**Zadania do wykonania**
1 – Na podstawie fragmentu tekstu o atakach na ukraińską energetykę należy odpowiedzieć na poniższe pytania.
(a) Przed jakim gremium wystąpił prezydent Ukrainy Wołodymyr Zełenski?
(b) Na ile godzin zimą 2022 r. odcięto prąd i ciepło po ataku na dużą skalę?
(c) W której elektrowni jądrowej sieci dystrybucyjne były wielokrotnie uszkadzane przez drony i pociski?
2 – Należy dosłownie przepisać wiersze wykazu, zaczynając od wiersza zawierającego „Screen dimensions: 1465x794”, a kończąc na ostatnim wierszu wykazu, z oboma krańcami włącznie. Obrazy należy pominąć.

**Fragment tekstu**
►

Po drugie, Rosja wyciągnęła wnioski z poprzednich ataków na nasze stacje i sieci energetyczne. I postanowiła nie czekać na jesień, ale zaatakować, gdy jest ciepło i słonecznie – sami Ukraińcy nie przeczuwają nadchodzącej katastrofy. Poza tym jesienią 2022 r. Do Ukrainy trafiło sporo systemów obrony powietrznej, bo doniesienia o ukraińskich firmach działających na generatorach i zdjęcia Ukraińców gotujących na kuchenkach turystycznych rozeszły się po całym świecie. Teraz, niedługo przed początkiem sezonu wakacyjnego w Europie, widok zniszczonych ukraińskich elektrociepłowni nie poruszy już tak mocno emocji i wyobraźni ludzi Zachodu.
Jedna z ukraińskich elektrowni po ostrzale wroga. Fot: Evgeniy Maloletka/Associated Press/East News
Sytuacja jest jednak bardziej niż krytyczna i może mieć bezpośredni wpływ na Europę. W swoim wystąpieniu przed Radą Europejską prezydent Ukrainy Wołodymyr Zełenski nie wykluczył, że infrastruktura ukraińskich elektrowni jądrowych może zostać zaatakowana przez Rosję:
– Rosja zniszczyła już prawie całą naszą energetykę cieplną. Tamy i wyposażenie elektrowni wodnych, a także infrastruktura gazowa są przedmiotem ataków terrorystycznych. Rosja nie rezygnuje z szantażu radiacyjnego, a w szczególności kontynuuje okrutną grę z bezpieczeństwem Zaporoskiej Elektrowni Jądrowej.
Nie wykluczamy, że infrastruktura innych naszych elektrowni jądrowych i sieci dystrybucyjnych jest również zagrożona rosyjskim terrorem
Wszelkiego rodzaju drony i rosyjskie pociski balistyczne wielokrotnie uszkadzały sieci dystrybucyjne, na przykład w Chmielnickiej Elektrowni Jądrowej. Rosjanie uderzali w nią, ponieważ to właśnie ten obiekt stabilizuje przemysł i infrastrukturę aglomeracji kijowskiej. Zimą 2022 r. po ataku na dużą skalę odcięli prąd i ciepło na 46 godzin. Los kilku milionów Ukraińców wisiał na włosku: gdyby minimalne dostawy ciepła do mieszkań zostały wstrzymane, doszłoby do zniszczenia infrastruktury cywilnej. Nikt podczas wojny nie naprawiłby pękniętych kaloryferów ani nie poradziłby sobie z pleśnią w domach.

◄

**Wykaz**
►

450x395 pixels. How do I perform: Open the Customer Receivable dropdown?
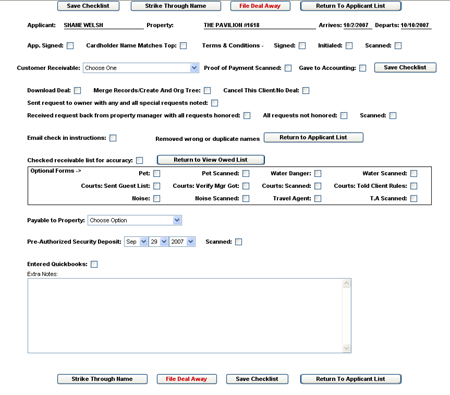point(141,68)
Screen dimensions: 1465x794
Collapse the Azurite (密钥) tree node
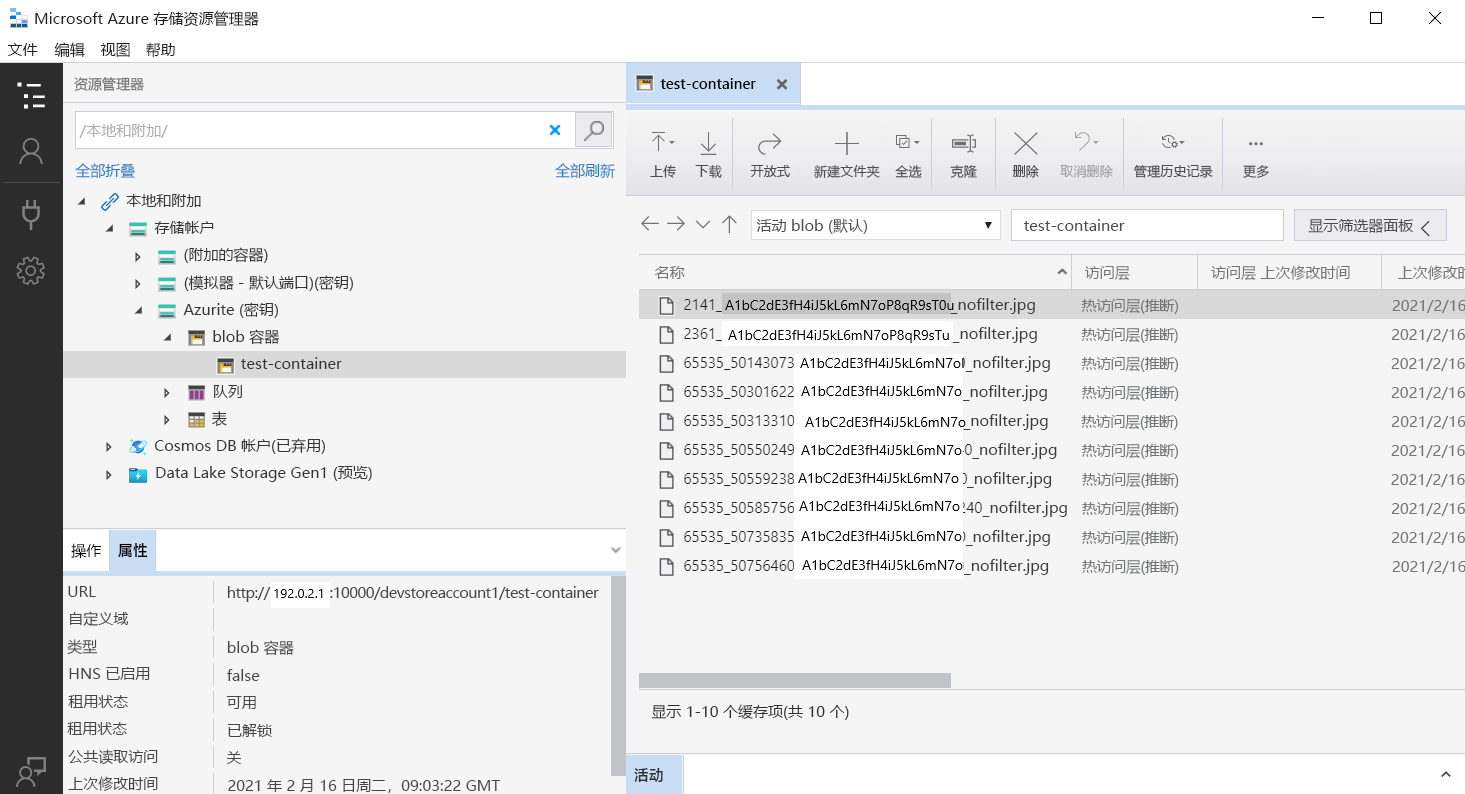pyautogui.click(x=138, y=310)
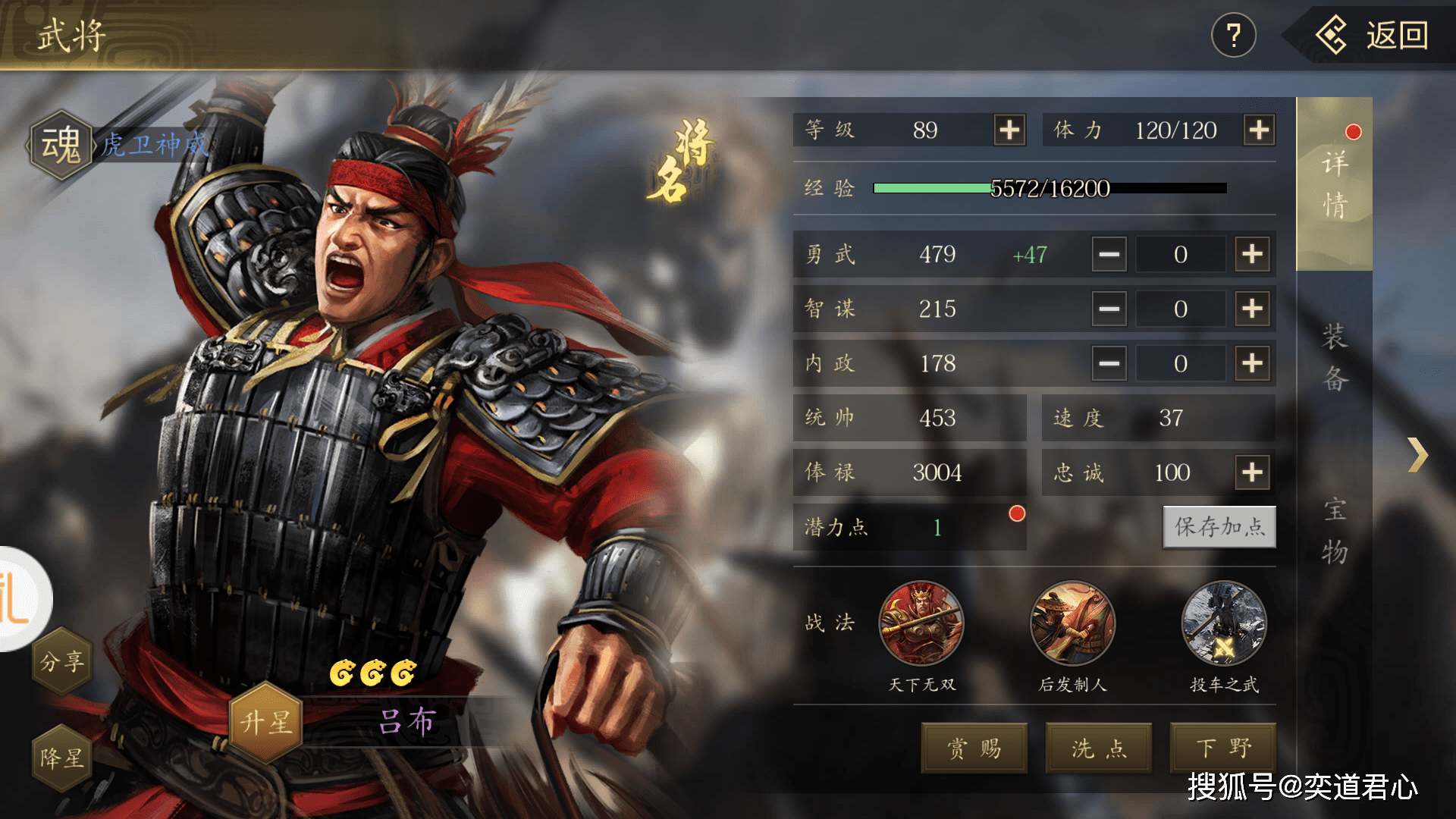1456x819 pixels.
Task: Add 体力 stamina with plus button
Action: [1259, 130]
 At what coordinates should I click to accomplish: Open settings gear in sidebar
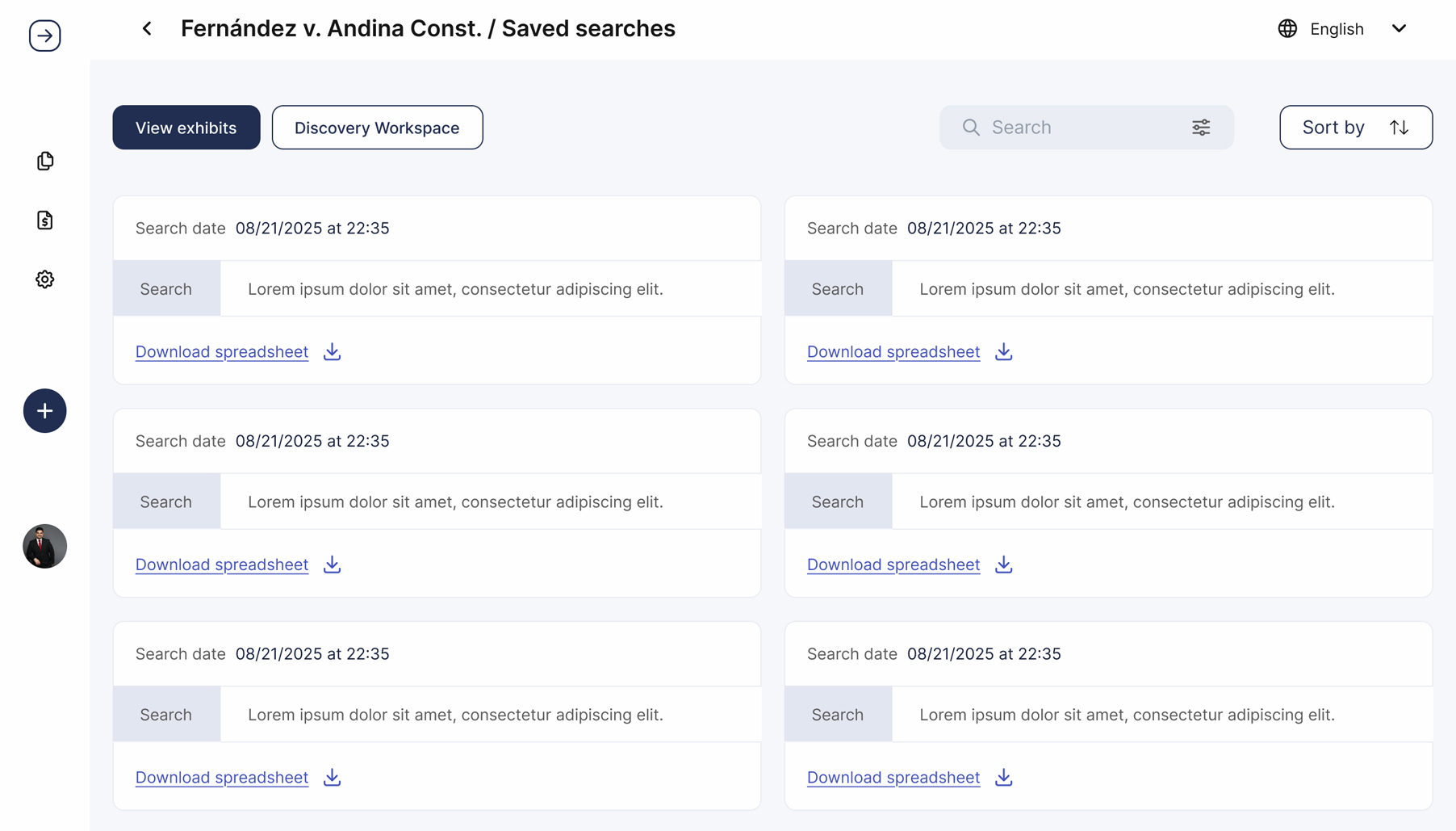[45, 279]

◄

**Odpowiedzi**
1 –
(a) Przed Radą Europejską.
(b) Na 46 godzin.
(c) W Chmielnickiej Elektrowni Jądrowej.

2 –
Screen dimensions: 1465x794
Collapse the Azurite (密钥) tree node
pyautogui.click(x=138, y=310)
1456x819 pixels.
Task: Add 体力 stamina with plus button
Action: [1259, 130]
 At what coordinates should I click to accomplish: Open settings gear in sidebar
[45, 279]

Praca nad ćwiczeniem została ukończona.